### [Work instructions]
Output the entries exactly. Start at the first line, finish with the line containing "This screenshot has height=128, width=237.", and omit the pictures.

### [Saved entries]
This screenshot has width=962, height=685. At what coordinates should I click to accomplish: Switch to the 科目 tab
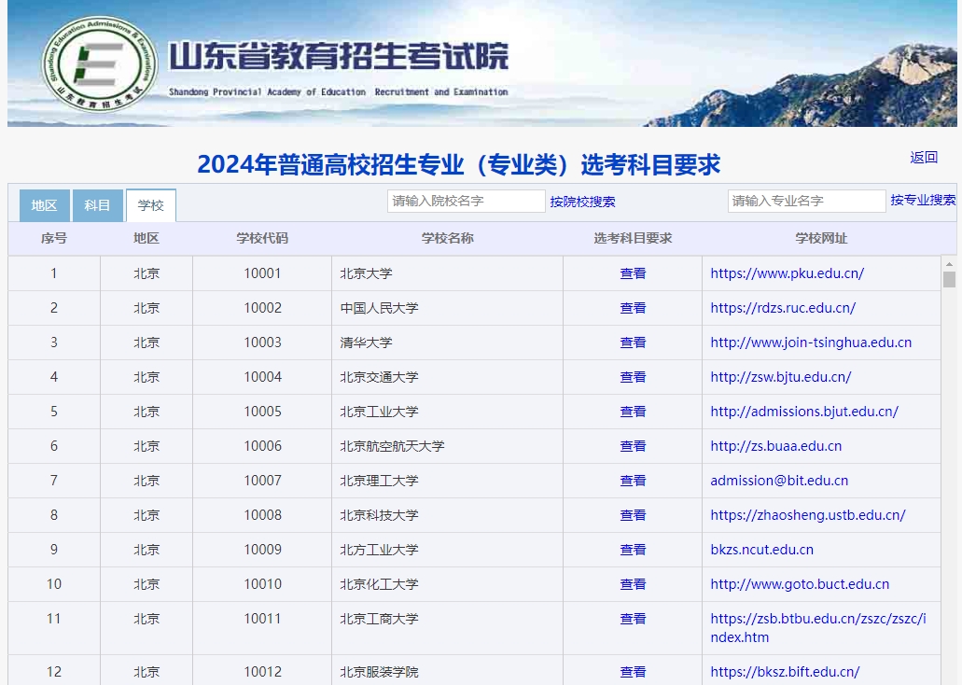click(97, 204)
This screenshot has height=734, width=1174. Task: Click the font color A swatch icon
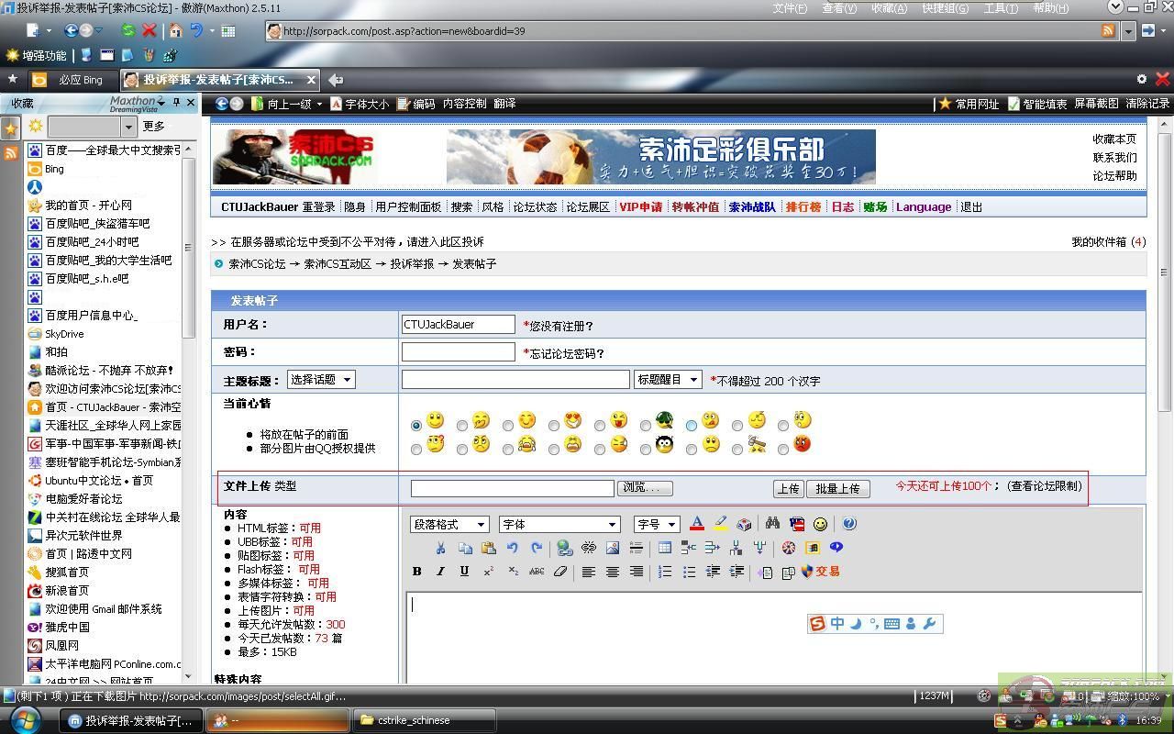point(696,524)
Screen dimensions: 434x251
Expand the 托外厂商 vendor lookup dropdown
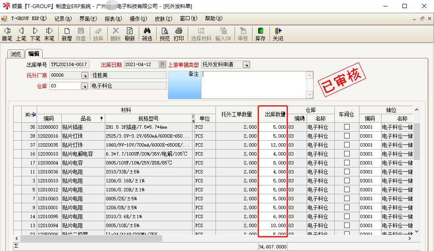point(84,75)
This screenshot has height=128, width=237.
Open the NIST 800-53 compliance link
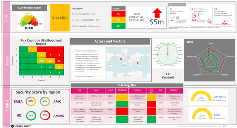[219, 97]
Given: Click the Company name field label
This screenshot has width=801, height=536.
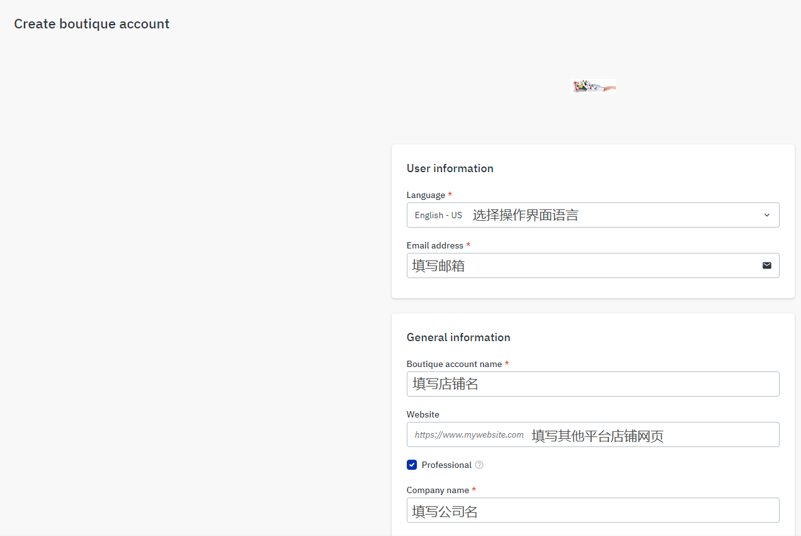Looking at the screenshot, I should (x=438, y=490).
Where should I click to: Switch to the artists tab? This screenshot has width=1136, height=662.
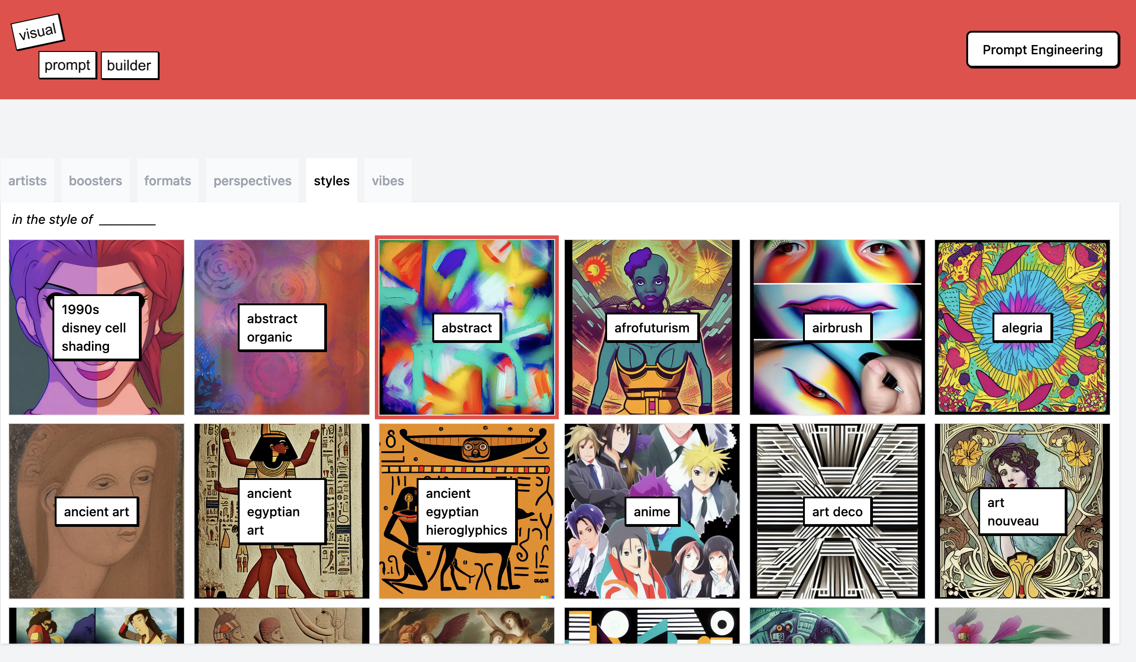coord(27,181)
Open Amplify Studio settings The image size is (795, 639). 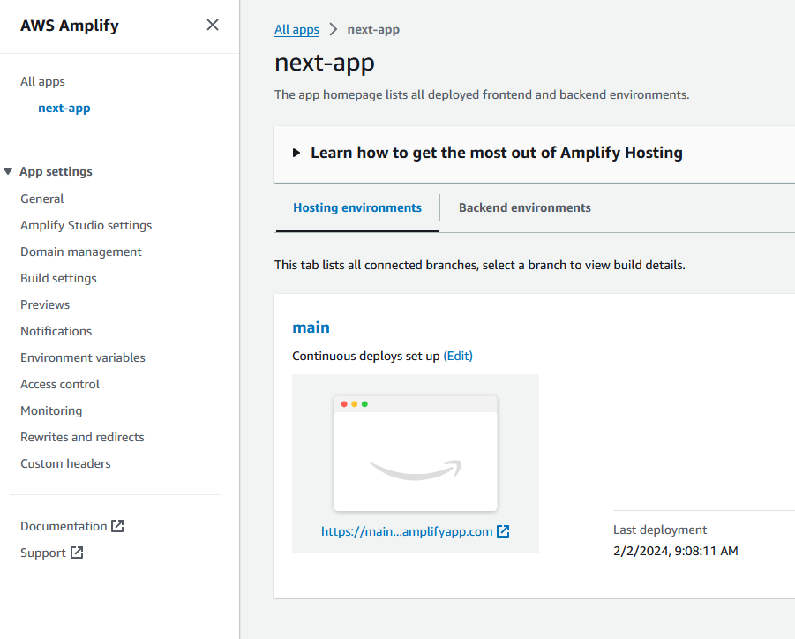click(86, 224)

### [Task output]
This screenshot has width=962, height=685. At what coordinates should I click to accomplish: Switch to the 科目 tab
click(97, 204)
This screenshot has height=734, width=1174. Task: Click the font color A swatch icon
point(696,524)
Screen dimensions: 434x251
Expand the 托外厂商 vendor lookup dropdown
point(84,75)
This screenshot has height=128, width=237.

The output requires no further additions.